In the early part of the 20th century there was a growing awareness of a declining birthrate in the industrialized nations.  In Austro-Hungary and France the birth rate in some rural areas had begun to decline substantially during the 18th century, with similar declines taking place among the aristocratic and bourgeois groups as early as the 17th century.  In 1945 a theory of demographic transition was published.  It proposed three stages of demographic development: an initial pre-industrial stage of high birth rates and high death rates, an industrial phase of high birth rates and declining death rates (leading to substantial population growth) and a post-industrial phase of low birth rates and low death rates.

This theory was based upon a single case, that of Britain.  It utilized the findings of the 1911 census, which analyzed the fertility patterns of the British population from 1851-1911 and the newly released study conducted for the Royal Commission on Population that covered the period 1901-1946.  The 1911 census used what has become known as the professional model of social classification in which all male occupations are assigned to one of five grades (professional upper and middle class, intermediate, skilled workers, intermediate, unskilled workers).  The 1911 census analysis found that the higher the social class, the earlier and more rigorously it controlled its fertility.

This classification scheme was based upon three assumptions: 1) the occupation of the male head of household was the best way to classify families; 2) a primary division existed between the higher-status non-manual occupations (they were more professional) and the lower-status manual occupations (assessed according to skill) and 3) the fact that a single hierarchical social grading system was a valid classification scheme.  It should be noted that this scheme excludes women and their labor, both paid and unpaid.  It should also be noted that those living off private means, and thus listing no personal occupation, were classified alongside paupers in a residual category, labeled the unproductive class.

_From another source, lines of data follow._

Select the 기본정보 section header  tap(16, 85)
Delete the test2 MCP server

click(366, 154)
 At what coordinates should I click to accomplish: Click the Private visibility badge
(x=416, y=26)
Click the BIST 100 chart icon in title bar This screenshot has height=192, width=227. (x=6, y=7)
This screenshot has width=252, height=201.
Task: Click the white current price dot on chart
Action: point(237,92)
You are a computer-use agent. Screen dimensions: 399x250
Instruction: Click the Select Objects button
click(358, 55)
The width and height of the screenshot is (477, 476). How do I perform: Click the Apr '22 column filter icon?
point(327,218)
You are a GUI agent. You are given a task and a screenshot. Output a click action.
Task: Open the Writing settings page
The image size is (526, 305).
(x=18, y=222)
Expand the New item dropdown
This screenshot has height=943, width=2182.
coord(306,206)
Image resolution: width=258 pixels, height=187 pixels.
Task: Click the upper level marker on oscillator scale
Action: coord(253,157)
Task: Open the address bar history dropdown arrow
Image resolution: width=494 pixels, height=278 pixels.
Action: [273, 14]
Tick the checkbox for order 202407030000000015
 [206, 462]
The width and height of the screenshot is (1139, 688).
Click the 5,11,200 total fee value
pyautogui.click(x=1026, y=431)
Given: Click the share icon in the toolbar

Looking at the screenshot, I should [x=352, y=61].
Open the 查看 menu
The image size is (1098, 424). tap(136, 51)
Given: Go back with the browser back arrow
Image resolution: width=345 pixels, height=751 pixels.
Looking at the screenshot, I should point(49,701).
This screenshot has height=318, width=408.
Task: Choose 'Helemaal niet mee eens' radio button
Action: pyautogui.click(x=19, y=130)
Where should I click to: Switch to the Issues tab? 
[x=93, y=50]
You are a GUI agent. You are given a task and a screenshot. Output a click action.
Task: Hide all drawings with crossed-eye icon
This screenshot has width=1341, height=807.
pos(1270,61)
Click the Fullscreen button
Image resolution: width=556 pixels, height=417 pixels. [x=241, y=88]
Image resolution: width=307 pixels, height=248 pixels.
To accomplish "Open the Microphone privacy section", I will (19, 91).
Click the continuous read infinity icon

In 1869 Francis Galton published Heredity Genius in which he examined the families of ‘eminent men’ in England in an effort to determine the heritability of both mental and physical qualities.  He went on to coin the term eugenics in 1884.  By the end of the 19th century there was widespread concern that modern society was reversing evolution, leading to the degeneration of the English people.  This was partly driven by an increase in the recorded rates of lunacy from 2.26/10,000 in 1807 to 29.26/10,000 in 1890, (Mathew Thomson, The Problem of Mental Deficiency: Eugenics, Democracy and Social Policy in Britain c. 1870-1959).  By the first decade of the 20th century mental defectives became defined as the central eugenic threat facing the nation.  Greater social awareness plus universal education led to the growing realization of the presence of mentally deficient people in the population.  This heightened awareness coincided with growing fears about the fitness of the population.  In 1907 the Eugenics Education Society was formed.

During the period 1875-1883, the Anthropometric Committee of the British Association for the Advancement of Science provided an hereditary basis for the professional model.  The professional model thus acquired the status of an empirically tested theory.  Despite the fact that it was based upon unexamined social conventions it had been turned into a naturalistic theory of British society’s essential structure.

In the beginning of the 20th century an environmentalist counter movement emerged opposing the ideas of the eugenicists that the poor were poor because of the way they were, rather than because of social or environmental factors.  At the forefront of this movement were the Fabians who, although they shared a nationalistic interpretation of social Darwinism with the hereditarian biometricians, did not agree with them as to the causes or the appropriate political means to achieve the optimal nation.  They held that poverty was not the manifestation of inherited biological deficiencies but rather that the environment was responsible for the moral and material degradation of the working man.